Text and element pointing records
····················

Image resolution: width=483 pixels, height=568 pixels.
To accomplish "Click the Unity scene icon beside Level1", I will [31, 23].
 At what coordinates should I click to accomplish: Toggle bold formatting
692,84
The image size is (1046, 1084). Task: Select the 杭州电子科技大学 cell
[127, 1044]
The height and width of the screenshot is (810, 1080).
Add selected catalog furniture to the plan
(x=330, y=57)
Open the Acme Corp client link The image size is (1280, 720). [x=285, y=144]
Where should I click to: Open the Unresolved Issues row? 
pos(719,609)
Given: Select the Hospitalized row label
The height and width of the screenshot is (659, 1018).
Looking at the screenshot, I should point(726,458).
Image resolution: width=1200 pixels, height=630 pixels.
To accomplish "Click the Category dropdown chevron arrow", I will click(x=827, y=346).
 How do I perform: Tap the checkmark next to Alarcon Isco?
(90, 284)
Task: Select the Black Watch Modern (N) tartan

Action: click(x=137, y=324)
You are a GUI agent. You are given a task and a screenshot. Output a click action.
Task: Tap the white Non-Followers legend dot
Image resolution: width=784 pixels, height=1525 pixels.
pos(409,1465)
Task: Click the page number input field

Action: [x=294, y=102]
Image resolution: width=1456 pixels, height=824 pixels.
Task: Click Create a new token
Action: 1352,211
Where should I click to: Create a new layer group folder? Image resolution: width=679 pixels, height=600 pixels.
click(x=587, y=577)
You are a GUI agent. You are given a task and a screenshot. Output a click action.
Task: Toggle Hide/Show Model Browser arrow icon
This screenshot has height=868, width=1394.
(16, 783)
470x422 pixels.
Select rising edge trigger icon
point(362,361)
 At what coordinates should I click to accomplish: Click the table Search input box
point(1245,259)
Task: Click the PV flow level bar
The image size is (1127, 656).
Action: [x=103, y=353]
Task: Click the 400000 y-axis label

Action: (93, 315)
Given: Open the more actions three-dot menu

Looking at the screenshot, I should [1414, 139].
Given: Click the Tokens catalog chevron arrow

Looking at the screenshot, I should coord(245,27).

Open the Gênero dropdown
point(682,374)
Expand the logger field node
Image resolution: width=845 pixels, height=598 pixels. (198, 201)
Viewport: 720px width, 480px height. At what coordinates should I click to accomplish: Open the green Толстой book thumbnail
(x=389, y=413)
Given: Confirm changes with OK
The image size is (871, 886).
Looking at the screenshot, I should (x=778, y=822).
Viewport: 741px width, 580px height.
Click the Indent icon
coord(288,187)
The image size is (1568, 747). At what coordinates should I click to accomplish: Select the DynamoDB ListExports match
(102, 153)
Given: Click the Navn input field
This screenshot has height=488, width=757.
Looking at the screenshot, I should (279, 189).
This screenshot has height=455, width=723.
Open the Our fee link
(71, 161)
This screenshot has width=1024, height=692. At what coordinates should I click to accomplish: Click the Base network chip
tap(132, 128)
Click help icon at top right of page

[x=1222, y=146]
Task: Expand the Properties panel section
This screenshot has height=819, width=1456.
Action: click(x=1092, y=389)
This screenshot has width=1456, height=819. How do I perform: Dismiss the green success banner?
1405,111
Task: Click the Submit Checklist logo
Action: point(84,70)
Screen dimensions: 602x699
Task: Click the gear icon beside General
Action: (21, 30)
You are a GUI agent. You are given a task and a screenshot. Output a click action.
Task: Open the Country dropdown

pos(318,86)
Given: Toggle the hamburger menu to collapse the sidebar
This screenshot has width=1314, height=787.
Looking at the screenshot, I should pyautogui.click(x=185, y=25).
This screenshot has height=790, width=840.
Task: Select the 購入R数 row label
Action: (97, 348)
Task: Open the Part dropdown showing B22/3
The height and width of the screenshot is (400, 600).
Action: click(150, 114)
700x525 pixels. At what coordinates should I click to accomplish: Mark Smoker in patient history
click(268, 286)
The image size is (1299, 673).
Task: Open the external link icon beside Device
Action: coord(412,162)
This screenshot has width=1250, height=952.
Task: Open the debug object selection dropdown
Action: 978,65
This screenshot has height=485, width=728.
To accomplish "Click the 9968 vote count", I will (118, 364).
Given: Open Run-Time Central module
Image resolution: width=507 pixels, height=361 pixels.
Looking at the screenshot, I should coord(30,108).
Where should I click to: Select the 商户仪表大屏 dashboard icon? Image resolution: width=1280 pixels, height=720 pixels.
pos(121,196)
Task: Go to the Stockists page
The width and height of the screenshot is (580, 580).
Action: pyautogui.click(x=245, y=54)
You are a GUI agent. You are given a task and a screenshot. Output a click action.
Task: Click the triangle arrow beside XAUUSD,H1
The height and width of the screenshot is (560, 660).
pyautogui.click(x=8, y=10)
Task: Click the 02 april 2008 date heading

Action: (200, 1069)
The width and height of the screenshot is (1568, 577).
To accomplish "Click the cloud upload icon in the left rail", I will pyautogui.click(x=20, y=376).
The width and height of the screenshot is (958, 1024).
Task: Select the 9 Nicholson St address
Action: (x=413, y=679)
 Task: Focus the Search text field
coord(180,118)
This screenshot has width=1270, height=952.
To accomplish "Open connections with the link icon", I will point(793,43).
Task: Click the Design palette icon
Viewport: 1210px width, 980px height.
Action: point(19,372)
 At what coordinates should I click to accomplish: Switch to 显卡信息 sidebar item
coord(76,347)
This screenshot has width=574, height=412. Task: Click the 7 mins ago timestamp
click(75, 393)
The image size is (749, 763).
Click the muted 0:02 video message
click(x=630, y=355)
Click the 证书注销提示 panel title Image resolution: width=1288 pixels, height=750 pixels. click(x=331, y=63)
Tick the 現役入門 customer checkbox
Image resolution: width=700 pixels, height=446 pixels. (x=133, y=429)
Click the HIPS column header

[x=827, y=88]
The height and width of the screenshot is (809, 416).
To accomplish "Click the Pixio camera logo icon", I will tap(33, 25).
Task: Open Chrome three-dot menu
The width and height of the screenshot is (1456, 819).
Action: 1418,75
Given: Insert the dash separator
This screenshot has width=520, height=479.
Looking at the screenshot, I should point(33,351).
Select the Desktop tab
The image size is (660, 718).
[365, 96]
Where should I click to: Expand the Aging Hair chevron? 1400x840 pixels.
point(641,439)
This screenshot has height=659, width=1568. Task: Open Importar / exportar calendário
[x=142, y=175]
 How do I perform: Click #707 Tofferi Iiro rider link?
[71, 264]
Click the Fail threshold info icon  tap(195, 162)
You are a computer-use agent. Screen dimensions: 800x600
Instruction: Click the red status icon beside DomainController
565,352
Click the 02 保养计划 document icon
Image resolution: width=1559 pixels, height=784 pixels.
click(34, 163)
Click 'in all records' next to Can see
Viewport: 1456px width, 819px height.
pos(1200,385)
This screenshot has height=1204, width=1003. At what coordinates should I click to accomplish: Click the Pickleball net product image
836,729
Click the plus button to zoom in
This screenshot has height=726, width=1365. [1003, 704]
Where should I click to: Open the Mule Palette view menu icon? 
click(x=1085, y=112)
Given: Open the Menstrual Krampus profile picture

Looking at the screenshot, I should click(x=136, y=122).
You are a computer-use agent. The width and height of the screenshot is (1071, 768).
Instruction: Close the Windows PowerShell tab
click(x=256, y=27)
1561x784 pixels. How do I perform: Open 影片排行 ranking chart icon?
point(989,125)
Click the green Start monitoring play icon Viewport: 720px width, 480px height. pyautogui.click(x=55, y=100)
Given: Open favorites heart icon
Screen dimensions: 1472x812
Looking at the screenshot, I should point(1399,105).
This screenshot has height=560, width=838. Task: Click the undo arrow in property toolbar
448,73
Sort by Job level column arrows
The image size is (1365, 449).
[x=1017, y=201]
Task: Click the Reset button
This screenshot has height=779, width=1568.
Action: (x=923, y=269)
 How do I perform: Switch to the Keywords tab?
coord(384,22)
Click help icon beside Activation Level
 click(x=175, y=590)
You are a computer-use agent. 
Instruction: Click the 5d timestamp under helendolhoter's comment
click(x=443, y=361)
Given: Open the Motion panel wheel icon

····················

PROBLEM DESCRIPTION:
Rewrite the lines of the records starting at the line containing "Where should I click to: Open the Mule" and ending at the line containing "Looking at the screenshot, I should click(x=136, y=122)." as a JSON list of strings, one string per line, with blank lines left out.

REPLY:
[
  "Where should I click to: Open the Mule Palette view menu icon? ",
  "click(x=1085, y=112)",
  "Given: Open the Menstrual Krampus profile picture",
  "Looking at the screenshot, I should click(x=136, y=122)."
]